Topological Defects in a Deformed Gauge Theory

TL;DR

This paper investigates how a minimal length scale deformation in a non-abelian gauge theory affects topological defects, using Polyakov variables to analyze the resulting deformed loop space curvature and Bianchi identities.

Contribution

It introduces a framework for analyzing topological defects in deformed gauge theories via Polyakov loops and explores how background geometry deformation influences topological structures.

Findings

Deformed loop space curvature vanishes when deformed Bianchi identities hold.

Violations of deformed Bianchi identities can occur at leading order, indicating topological defects.

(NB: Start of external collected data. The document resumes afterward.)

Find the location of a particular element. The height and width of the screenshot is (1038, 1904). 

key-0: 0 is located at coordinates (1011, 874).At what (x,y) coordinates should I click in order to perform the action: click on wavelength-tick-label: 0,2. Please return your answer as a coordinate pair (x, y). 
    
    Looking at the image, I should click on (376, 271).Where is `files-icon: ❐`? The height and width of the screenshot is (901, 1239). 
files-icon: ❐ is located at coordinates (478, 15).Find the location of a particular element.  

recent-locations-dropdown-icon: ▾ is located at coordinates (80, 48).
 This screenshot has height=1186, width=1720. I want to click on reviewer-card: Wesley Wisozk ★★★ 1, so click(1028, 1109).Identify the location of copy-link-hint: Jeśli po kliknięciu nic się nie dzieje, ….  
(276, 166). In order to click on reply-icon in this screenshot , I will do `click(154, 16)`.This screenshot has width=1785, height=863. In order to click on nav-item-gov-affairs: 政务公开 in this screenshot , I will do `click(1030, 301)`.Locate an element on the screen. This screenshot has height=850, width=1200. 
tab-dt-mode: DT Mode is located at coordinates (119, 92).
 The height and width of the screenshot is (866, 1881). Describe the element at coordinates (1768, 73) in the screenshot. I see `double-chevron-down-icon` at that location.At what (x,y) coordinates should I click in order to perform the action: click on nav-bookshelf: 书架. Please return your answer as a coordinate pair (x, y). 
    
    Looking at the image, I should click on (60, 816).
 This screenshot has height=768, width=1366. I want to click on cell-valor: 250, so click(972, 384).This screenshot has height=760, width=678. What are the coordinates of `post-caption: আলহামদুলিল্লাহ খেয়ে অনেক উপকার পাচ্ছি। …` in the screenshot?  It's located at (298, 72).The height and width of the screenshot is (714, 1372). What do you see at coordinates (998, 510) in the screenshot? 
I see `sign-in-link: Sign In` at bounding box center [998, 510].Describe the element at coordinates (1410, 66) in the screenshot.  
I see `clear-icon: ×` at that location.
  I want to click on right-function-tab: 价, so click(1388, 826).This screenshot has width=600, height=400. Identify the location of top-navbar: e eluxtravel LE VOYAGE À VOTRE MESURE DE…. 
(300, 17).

Topological defects can emerge purely from background geometry deformation.

Abstract

In this paper, we will analyse the topological defects in a deformation of a non-abelian gauge theory using the Polyakov variables. The gauge theory will be deformed by the existence of a minimum measurable length scale in the background spacetime. We will construct the Polyakov loops for this deformed non-abelian gauge theory, and use these deformed loop space variables for obtaining a deformed loop space curvature. It will be demonstrated that this curvature will vanish if the deformed Bianchi identities are satisfied. However, it is possible that the original Bianchi identities are satisfied, but the deformed Bianchi identities are violated at the leading order in the deformation parameter, due to some topological defects. Thus, topological defects could be produced purely from a deformation of the background geometry.